<<<<

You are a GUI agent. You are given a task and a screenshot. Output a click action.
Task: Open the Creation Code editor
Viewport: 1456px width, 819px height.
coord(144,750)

>>>>
<<<<

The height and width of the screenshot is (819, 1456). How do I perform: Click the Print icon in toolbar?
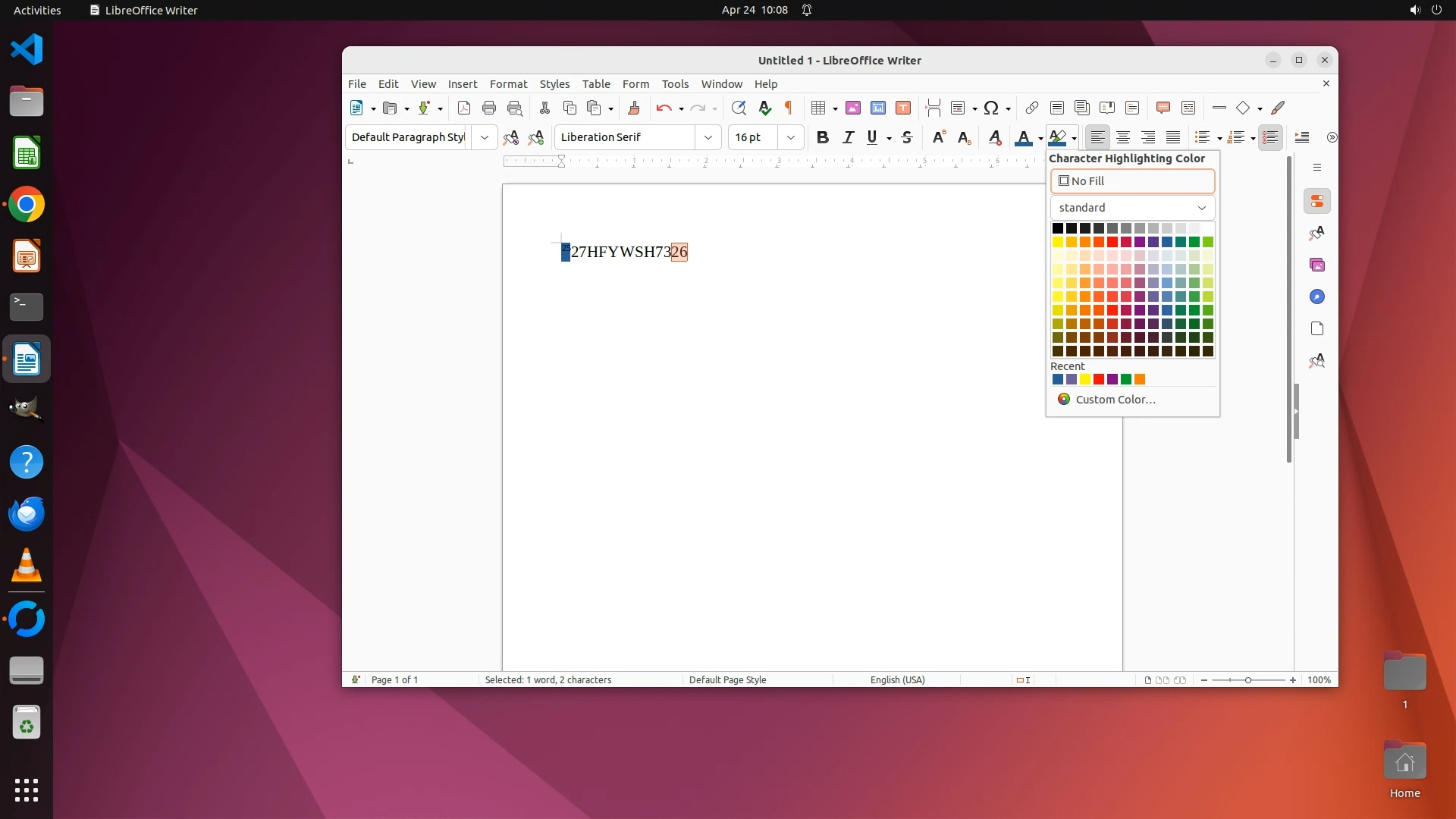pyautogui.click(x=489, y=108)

>>>>
<<<<

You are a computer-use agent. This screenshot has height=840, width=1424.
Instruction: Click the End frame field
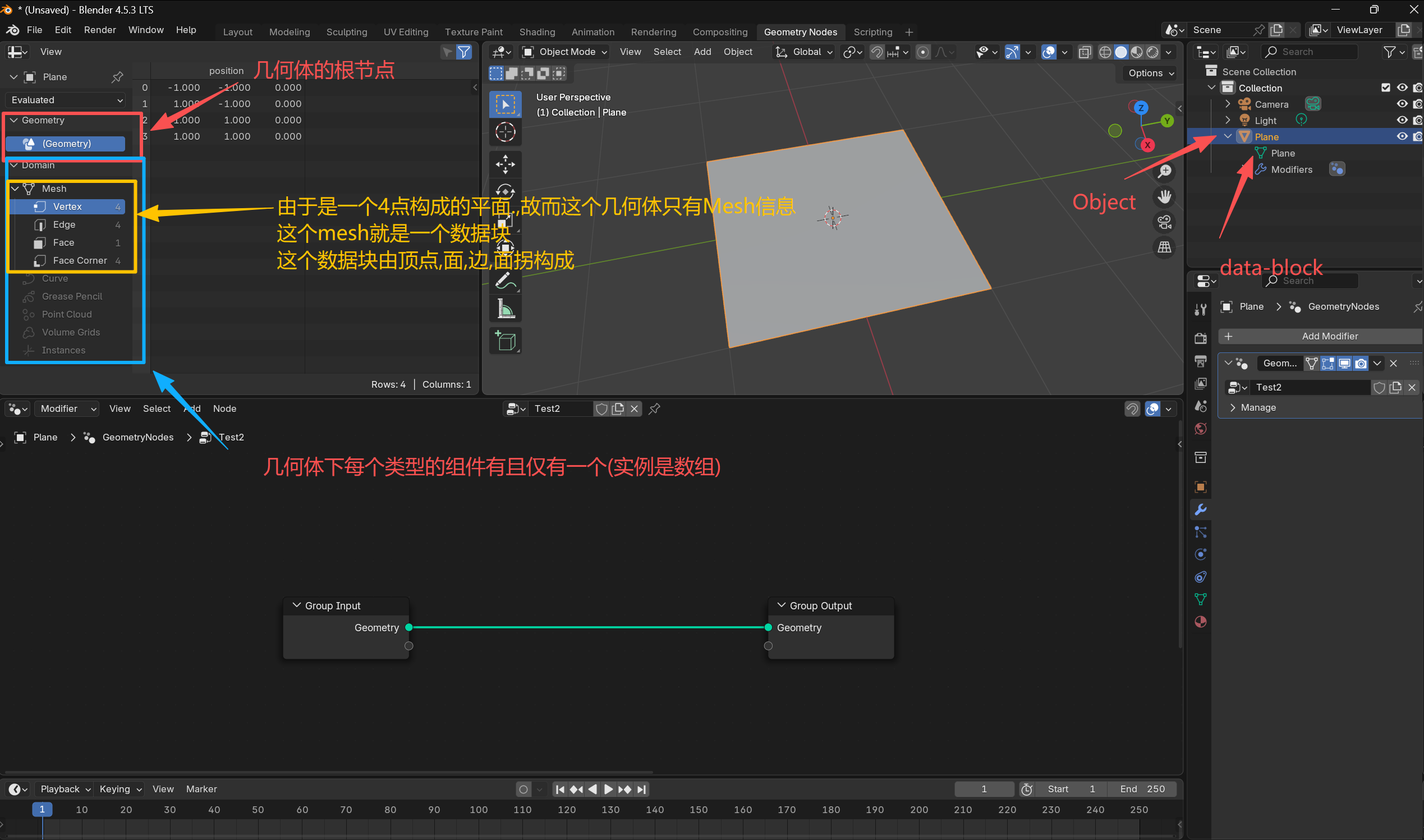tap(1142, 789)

>>>>

# Your task:
Search the entries above for "agent". Return every line that has it.

# Written solution:
You are a GUI agent. You are given a task and a screenshot. Output a click action.
You are a computer-use agent. This screenshot has height=840, width=1424.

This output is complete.